Geschlechterverhältnis: Frauen sind häufiger betroffen als Männer. Dies könnte auf die anatomischen und hormonellen Unterschiede sowie auf die häufigere stimmliche Belastung im beruflichen und privaten Umfeld zurückzuführen sein.

Alter

  • Dysphonien können in jedem Lebensalter auftreten, aber es gibt spezifische Häufigkeitsgipfel:
    • Kinder und Jugendliche: Häufig durch akute Laryngitiden oder stimmliche Überlastung bedingt.
    • Erwachsene: Vor allem funktionelle Stimmstörungen und beruflich bedingte Dysphonien.
    • Ältere Erwachsene: Altersbedingte Veränderungen der Stimmlippen und eine höhere Inzidenz chronischer Erkrankungen wie Larynxkarzinom.

Prävalenz: Lebenszeitprävalenz: Fast 30 % aller Menschen erleben im Laufe ihres Lebens eine Form von Dysphonie.

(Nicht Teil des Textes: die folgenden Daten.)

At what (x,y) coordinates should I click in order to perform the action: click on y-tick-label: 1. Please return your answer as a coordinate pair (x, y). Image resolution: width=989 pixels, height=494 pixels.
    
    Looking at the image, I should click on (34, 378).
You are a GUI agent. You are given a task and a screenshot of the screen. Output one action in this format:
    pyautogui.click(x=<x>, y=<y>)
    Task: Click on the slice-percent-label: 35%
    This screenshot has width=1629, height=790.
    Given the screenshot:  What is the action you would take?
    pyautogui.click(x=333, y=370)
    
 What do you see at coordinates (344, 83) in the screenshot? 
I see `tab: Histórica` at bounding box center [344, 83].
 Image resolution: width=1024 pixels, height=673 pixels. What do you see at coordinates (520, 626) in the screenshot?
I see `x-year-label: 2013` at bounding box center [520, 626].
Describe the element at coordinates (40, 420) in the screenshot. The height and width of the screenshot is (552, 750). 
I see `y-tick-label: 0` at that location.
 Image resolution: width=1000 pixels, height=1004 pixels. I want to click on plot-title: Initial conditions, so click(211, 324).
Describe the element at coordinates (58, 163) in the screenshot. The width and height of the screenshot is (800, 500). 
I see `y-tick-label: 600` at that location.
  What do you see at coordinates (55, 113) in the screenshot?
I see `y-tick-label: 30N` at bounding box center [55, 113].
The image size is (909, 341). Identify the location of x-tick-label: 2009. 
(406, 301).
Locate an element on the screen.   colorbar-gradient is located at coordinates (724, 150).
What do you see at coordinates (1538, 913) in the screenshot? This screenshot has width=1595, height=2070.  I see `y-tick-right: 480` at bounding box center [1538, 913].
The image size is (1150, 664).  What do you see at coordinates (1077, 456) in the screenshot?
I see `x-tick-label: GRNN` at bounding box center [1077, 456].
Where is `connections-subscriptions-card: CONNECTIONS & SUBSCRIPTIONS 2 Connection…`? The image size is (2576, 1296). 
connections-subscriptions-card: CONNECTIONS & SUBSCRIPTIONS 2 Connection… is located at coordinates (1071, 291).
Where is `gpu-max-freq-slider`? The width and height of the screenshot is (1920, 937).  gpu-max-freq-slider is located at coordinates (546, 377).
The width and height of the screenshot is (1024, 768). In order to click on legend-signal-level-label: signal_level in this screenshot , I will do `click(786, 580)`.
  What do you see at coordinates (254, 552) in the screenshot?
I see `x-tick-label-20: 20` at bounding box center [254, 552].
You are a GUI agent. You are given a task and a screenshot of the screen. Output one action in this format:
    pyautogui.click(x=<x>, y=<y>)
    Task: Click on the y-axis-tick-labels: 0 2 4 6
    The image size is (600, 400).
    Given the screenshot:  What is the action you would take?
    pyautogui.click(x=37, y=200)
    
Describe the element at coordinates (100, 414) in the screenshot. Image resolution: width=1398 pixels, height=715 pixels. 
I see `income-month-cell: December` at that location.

Berufsspezifische Häufigkeit

  • Berufliche Stimmnutzung: Personen in Berufen, die eine intensive Stimmnutzung erfordern, wie Lehrer, Sänger, Call-Center-Mitarbeiter und Schauspieler, haben ein erhöhtes Risiko für die Entwicklung von Dysphonien.
  • Studien zeigen, dass etwa 60 % der Lehrer im Laufe ihres Berufslebens Stimmprobleme entwickeln.

Geografische Unterschiede

  • Die Prävalenz von Dysphonien kann je nach geografischer Region und kulturellen Gewohnheiten variieren. Zum Beispiel kann die Häufigkeit in Ländern mit hoher Luftverschmutzung oder in Regionen mit hohem Tabakkonsum erhöht sein.

Verlauf und Prognose

Verlauf

  • Akute Dysphonie
    • Tritt häufig infolge einer Laryngitis (Kehlkopfentzündung) oder einer akuten Entzündung der Stimmbänder auf.
    • Die Symptome klingen in der Regel nach einigen Tagen bis wenigen Wochen ab, besonders wenn die auslösende Ursache behandelt wird.
  • Chronische Dysphonie
    • Entwickelt sich über einen längeren Zeitraum und hält über drei bis vier Monate oder länger an.
    • Kann durch persistierende Stimmbandknötchen, Stimmlippenpolypen oder bösartige Erkrankungen wie Larynxkarzinom (Kehlkopfkrebs) verursacht werden.
    • Chronische Fälle erfordern eine gründliche diagnostische Abklärung und oft eine langwierige Therapie.

Prognose

  • Akute Dysphonie
    • Die Prognose ist in den meisten Fällen gut, und die Symptome verschwinden meist vollständig, sobald die auslösende Ursache beseitigt ist.
    • Akute Dysphonien sind in der Regel harmlos und selbstlimitierend.
  • Funktionelle Stimmstörungen
    • Die Prognose ist sehr gut, wenn eine frühzeitige und adäquate Stimmtherapie eingeleitet wird.
    • Funktionelle Stimmstörungen sprechen gut auf therapeutische Maßnahmen an, und die Stimme kann meist vollständig wiederhergestellt werden.
  • Chronische Dysphonie
    • Die Prognose hängt stark von der zugrunde liegenden Ursache ab.
    • Chronische Dysphonien, die durch gutartige Veränderungen wie Stimmbandknötchen verursacht werden, haben eine gute Prognose, wenn sie entsprechend behandelt werden.
    • Dysphonien, die durch bösartige Ursachen wie Larynxkarzinom verursacht werden, haben eine schlechtere Prognose und erfordern oft eine intensive medizinische Behandlung und Nachsorge.
  • Wichtige Hinweise
    • Ärztliche Abklärung
      • Jede Heiserkeit, die länger als drei Wochen besteht, muss ärztlich abgeklärt werden, um schwerwiegende Ursachen auszuschließen.
      • Eine anhaltende Heiserkeit ist mit einem 5,75-fachen Risiko für die Entwicklung eines Larynxkarzinoms (Kehlkopfkrebs) assoziiert.
  • Risikofaktoren
    • In einer Studie wurden weitere signifikante Risikofaktoren für ein Larynxkarzinom identifiziert, darunter Alkoholkonsum und Rauchen, Gewichtsverlust, Schwellung am Hals sowie Drogenmissbrauch [2].

Literatur

  1. Reiter R, Hoffmann TK, Pickhard A, Brosch S: Hoarsenesss – causes and treatments. Dtsch Artzebl Int 2015; 112: 329-37.